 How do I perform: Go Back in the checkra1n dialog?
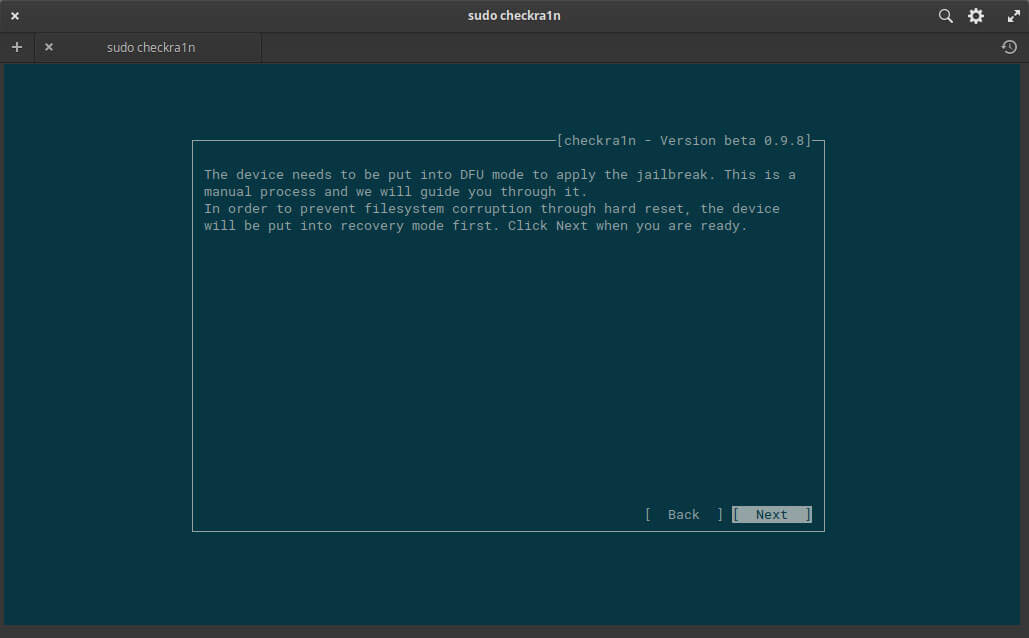click(683, 515)
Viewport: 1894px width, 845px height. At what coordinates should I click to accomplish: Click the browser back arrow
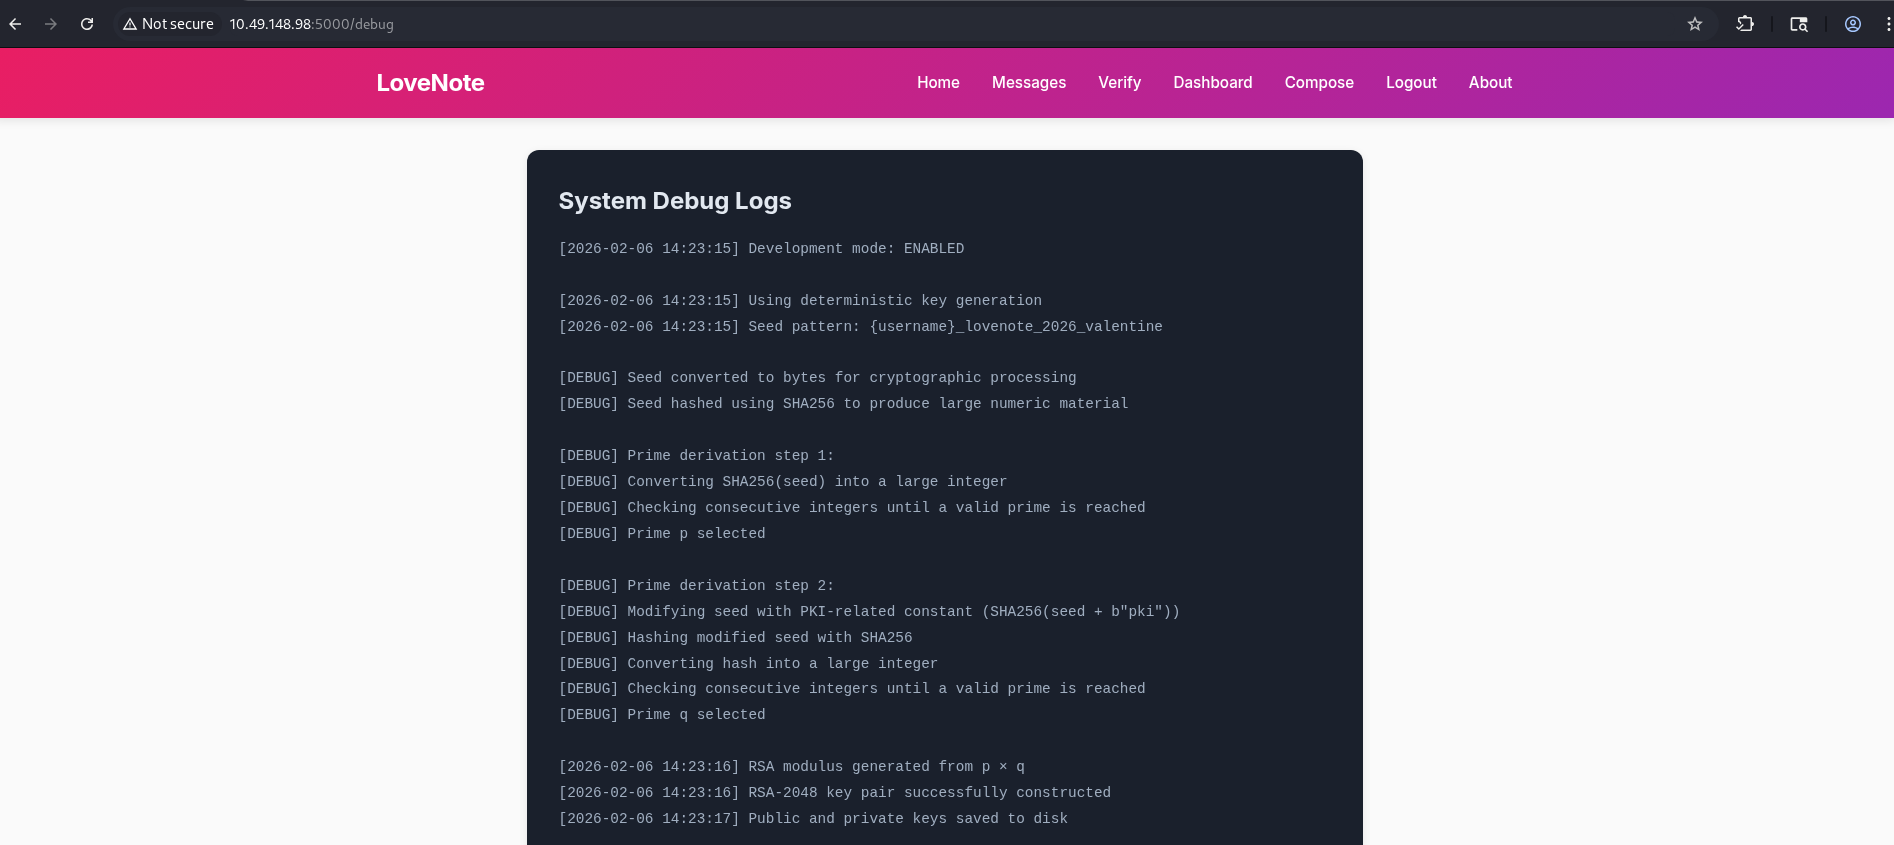pyautogui.click(x=15, y=24)
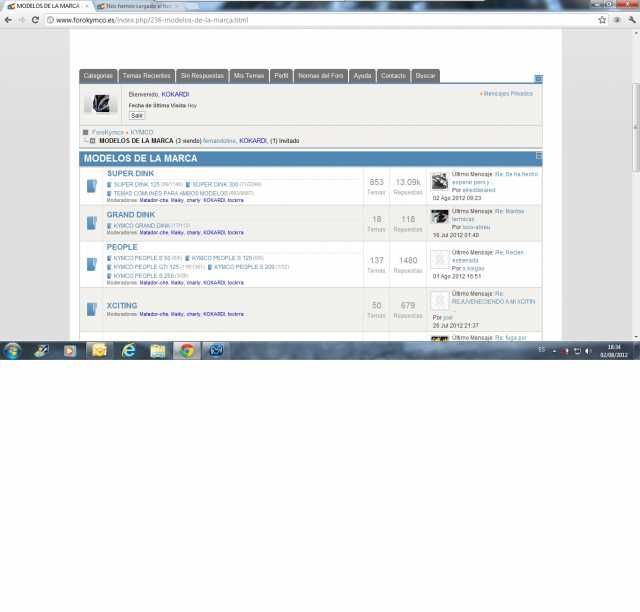This screenshot has width=640, height=612.
Task: Open the Mensajes Privados link
Action: tap(508, 94)
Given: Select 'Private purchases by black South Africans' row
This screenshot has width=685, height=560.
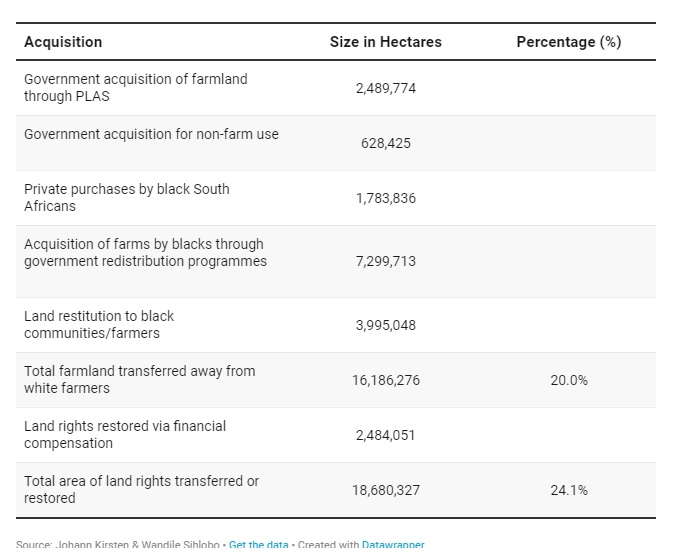Looking at the screenshot, I should [126, 197].
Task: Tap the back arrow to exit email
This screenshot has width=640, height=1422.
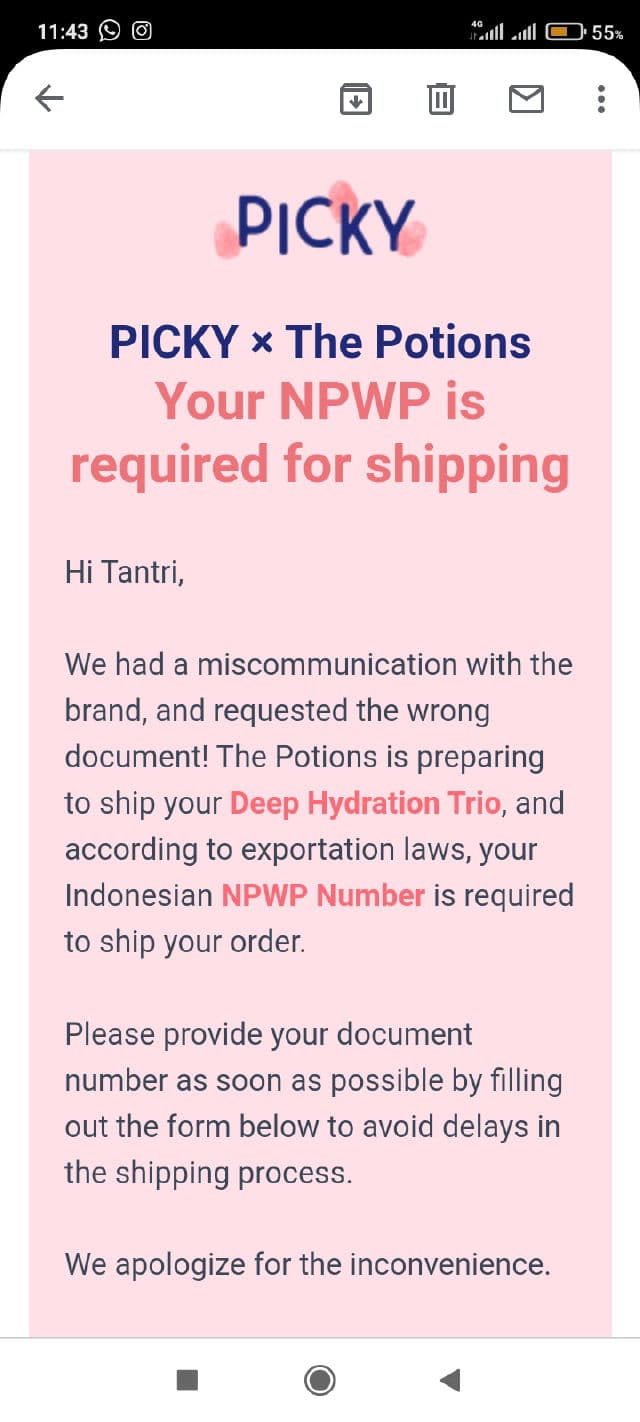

━━━━━━━━━━━━━━━━━━━━

Please write out the material from the line containing "Given: Select 'Private" to its final line, both inclusive, exactly as it appears; pictures are not part of the copy.

Reply:
Given: Select 'Private purchases by black South Africans' row
This screenshot has width=685, height=560.
Looking at the screenshot, I should [126, 197].
Task: Tap the back arrow to exit email
This screenshot has width=640, height=1422.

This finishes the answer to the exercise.